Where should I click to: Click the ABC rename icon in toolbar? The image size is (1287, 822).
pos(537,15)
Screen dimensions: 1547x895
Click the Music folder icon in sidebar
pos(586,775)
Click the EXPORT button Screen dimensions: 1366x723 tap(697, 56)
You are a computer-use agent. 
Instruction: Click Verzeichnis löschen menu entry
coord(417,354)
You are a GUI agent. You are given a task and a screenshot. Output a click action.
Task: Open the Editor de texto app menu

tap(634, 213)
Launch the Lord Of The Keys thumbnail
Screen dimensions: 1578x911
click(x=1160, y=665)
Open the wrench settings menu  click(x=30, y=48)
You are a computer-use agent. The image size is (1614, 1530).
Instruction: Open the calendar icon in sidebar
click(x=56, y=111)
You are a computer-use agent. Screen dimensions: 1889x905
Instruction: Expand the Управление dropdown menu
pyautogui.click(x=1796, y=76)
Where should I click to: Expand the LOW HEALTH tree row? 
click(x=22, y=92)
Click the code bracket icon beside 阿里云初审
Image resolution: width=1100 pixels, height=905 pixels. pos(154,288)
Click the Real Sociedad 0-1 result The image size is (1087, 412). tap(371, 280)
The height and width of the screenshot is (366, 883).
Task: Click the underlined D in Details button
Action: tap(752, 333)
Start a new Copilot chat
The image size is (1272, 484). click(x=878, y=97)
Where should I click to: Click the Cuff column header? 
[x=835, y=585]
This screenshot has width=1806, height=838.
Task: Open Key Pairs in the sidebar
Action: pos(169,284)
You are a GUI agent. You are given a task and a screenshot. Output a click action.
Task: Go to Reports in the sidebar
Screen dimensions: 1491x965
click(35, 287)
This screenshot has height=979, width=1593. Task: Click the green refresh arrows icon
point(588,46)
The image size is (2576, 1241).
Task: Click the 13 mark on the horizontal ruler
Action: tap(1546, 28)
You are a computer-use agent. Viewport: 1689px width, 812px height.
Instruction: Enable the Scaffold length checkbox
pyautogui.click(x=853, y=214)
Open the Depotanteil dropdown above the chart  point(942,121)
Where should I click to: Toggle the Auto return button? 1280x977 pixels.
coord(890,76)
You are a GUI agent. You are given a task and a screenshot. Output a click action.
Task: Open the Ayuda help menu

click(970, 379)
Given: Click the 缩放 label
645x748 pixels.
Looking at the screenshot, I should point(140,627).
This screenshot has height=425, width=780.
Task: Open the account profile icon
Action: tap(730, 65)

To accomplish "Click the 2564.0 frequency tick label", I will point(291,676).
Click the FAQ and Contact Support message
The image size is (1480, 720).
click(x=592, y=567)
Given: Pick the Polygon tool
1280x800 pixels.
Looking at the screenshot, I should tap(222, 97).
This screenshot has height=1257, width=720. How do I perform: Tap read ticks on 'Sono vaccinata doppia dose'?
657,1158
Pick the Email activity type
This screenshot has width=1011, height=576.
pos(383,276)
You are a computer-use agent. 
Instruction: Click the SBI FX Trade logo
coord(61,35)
■ ■ ■ ■
_Written exercise_. Write out the lines of the data word for word, beginning at the line that contains "You are a computer-use agent. Viewport: 1689px" and ending at the line that contains "Open the Depotanteil".

_Full answer_.
You are a computer-use agent. Viewport: 1689px width, 812px height.
Instruction: Enable the Scaffold length checkbox
pyautogui.click(x=853, y=214)
Open the Depotanteil dropdown above the chart  point(942,121)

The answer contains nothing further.